Assignment »
Go through the data and copy each line where the string "agent" appears.

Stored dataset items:
*****

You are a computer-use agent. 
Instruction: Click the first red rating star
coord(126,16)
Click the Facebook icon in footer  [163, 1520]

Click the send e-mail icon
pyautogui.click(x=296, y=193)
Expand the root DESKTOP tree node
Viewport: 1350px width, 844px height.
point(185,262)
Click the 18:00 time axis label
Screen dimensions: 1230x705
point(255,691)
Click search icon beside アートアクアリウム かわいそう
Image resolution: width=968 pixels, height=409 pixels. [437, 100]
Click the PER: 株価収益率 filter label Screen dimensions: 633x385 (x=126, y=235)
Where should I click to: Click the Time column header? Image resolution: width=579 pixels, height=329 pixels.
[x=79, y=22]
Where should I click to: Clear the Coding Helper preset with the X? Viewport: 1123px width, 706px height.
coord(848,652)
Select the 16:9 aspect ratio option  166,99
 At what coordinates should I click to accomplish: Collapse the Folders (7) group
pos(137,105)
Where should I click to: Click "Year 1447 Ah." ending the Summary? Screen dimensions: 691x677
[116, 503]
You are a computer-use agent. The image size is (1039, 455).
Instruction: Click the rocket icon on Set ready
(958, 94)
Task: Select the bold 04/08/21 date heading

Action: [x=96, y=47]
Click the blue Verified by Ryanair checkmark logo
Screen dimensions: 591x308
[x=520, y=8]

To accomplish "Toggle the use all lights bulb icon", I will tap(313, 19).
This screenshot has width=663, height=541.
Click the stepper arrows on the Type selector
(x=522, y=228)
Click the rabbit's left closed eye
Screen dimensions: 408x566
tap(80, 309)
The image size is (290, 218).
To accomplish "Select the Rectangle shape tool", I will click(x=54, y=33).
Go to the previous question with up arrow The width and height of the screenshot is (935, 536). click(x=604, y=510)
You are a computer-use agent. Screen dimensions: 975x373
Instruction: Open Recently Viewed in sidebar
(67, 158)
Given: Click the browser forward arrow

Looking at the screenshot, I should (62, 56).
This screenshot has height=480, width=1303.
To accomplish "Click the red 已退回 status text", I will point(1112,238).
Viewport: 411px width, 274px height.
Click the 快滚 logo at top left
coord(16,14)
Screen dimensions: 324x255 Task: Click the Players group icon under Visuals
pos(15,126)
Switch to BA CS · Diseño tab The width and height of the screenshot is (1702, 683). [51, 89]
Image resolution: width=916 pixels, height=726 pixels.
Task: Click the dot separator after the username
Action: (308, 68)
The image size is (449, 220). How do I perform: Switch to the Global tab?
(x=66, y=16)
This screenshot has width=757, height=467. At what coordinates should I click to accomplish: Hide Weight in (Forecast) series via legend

*****

Answer box »
You are a computer-use agent. 
You are a computer-use agent. The image size is (1039, 455).
You are a computer-use agent. Screen dimensions: 975x373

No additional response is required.